Booming Games Malta · Jan 14th 2021
We are growing and our Operations Department is looking for support to join our international team!
Responsibilities
Daily interactions ensuring the health and maintenance of systems in different geographical locations: hardware, software, application and network are operating at peak performance
Perform deep dives into both systemic and latent reliability issues; partner with software and systems engineers across the organization to produce and roll out fixes
Troubleshoot issues across the entire stack: hardware, software, application and network
Drive standardization efforts across multiple disciplines and services in conjunction with SREs throughout the organization
Identify and drive opportunities to improve automation for the company; scope and create automation for deployment, management and visibility of our services
Represent the SRE organization in design reviews and operational readiness exercises for new and existing services
Work with software engineers to improve upon deployment processes
Participate in the on-call rotation for production systems
Requirements
Sound fundamentals in operating systems, networking, and distributed systems
Strong familiarity with Linux systems administration and management best practices
Familiarity with container technologies: Kubernetes, CRI, Docker, namespaces, cgroups
Strong understanding of: Ethernet, VLANs, IPv4/IPv6, ARP, DHCP, DNS, and TCP
Familiarity with distributed system problems: leader election, Raft consensus, etc.

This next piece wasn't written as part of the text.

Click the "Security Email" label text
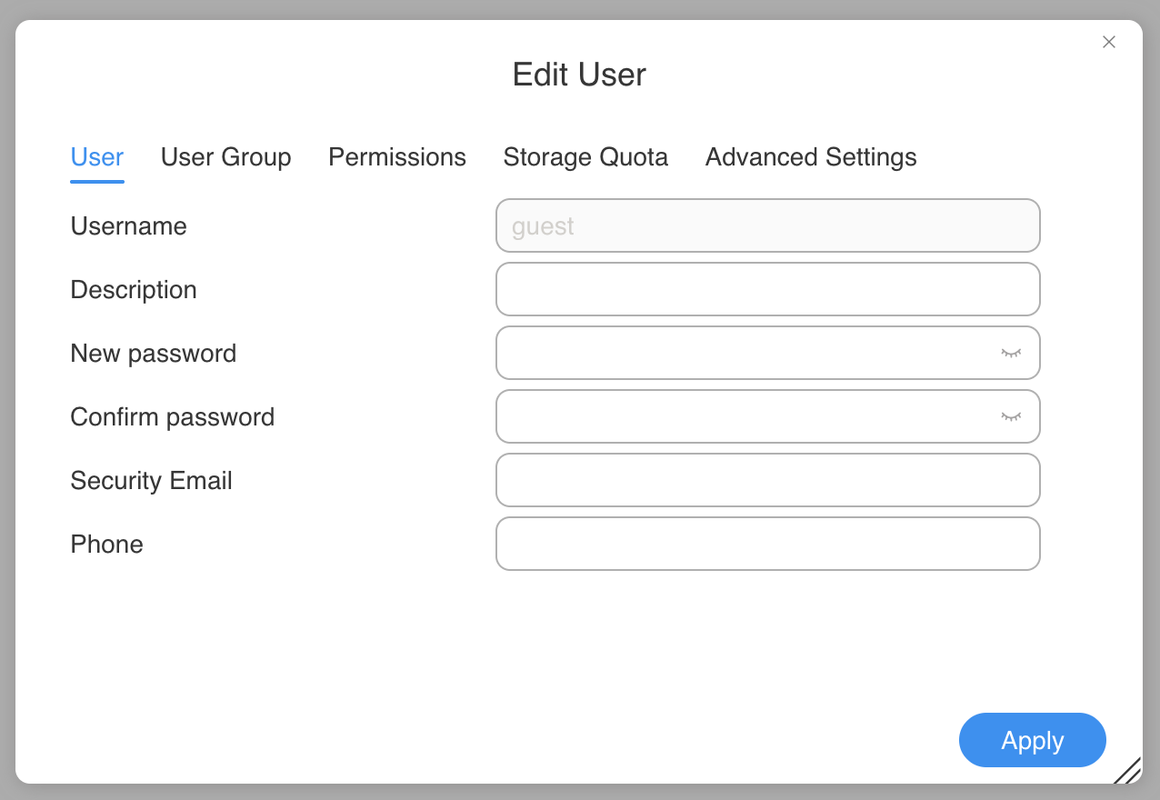 point(151,481)
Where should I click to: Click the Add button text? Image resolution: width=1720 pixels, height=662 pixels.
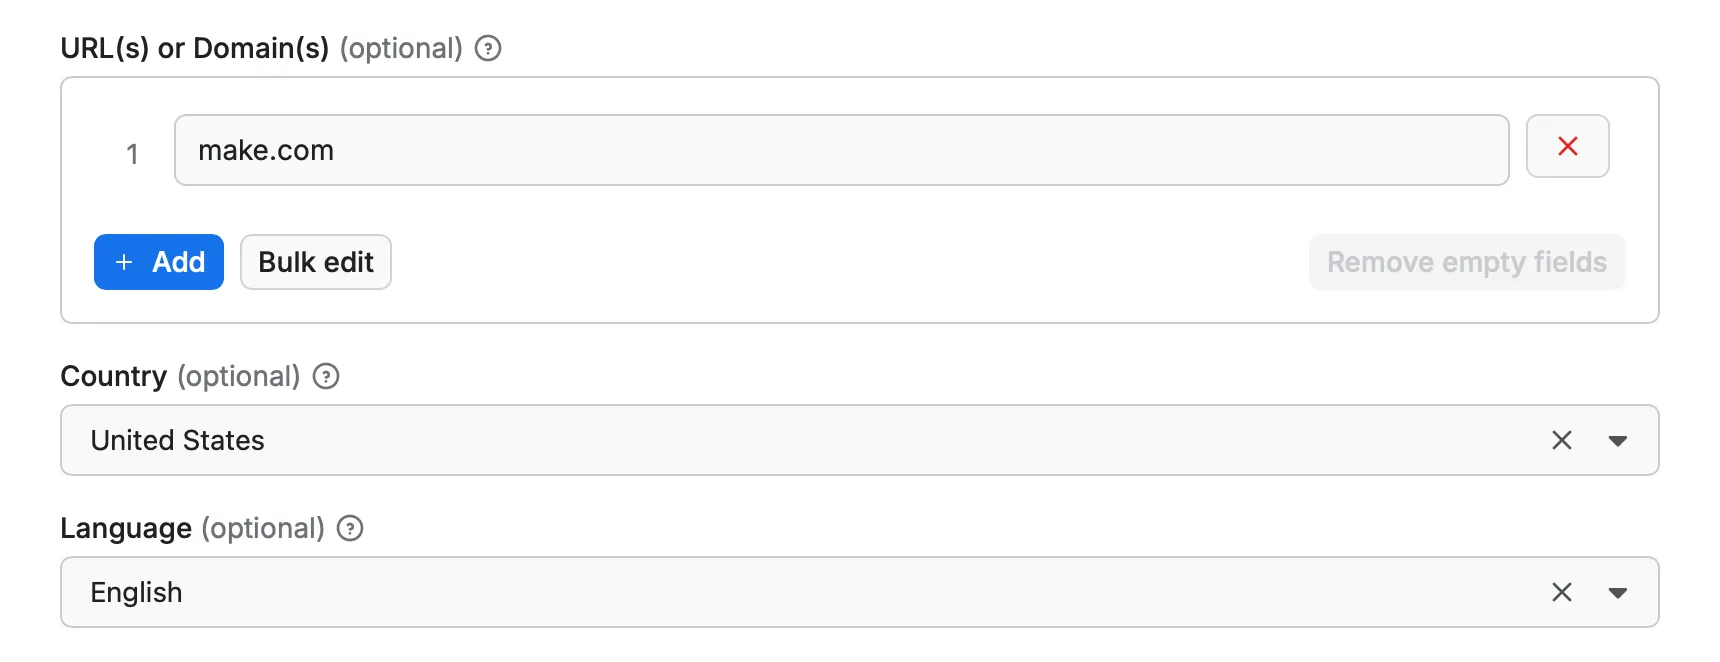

Solid understanding of systems and application design, including the operational trade-offs of various designs
Expert level understanding with at least one public or private cloud technology such as Amazon AWS, Google GKE, or OpenStack
Practical knowledge of various aspects of service design, including messaging protocols and behavior, caching strategies and software design practices
Practical intermediate knowledge of shell scripting, some Ruby is a plus
Demonstrable knowledge of TCP/IP, HTTP, web application security, and experience supporting multi-tier web application architectures
Excellent knowledge of Linux/UNIX systems administration and performance tuning
Comfortable configuring DNS, DHCP, and LAN/WAN technologies
Minimum 5 years of managing services in an internet scale *nix environment
Must be able to communicate well with technical as well as non-technical colleagues to achieve business goals
Must be adaptable and able to focus on the simplest, most efficient and reliable solutions
Track record of successful practical problem solving, excellent written and interpersonal communication in English, and documentation skills
Curiosity and an interest in networking, systems software, and distributed systems
Experience as a systems administrator or operations engineer
Experience with a 24/7 production environment
Experience with managed deployments providing software, platforms, or infrastructure as a service
Experience with Mellanox and Vyatta based networking gear is a plus
Experience with SuperMicro server and storage gear is a plus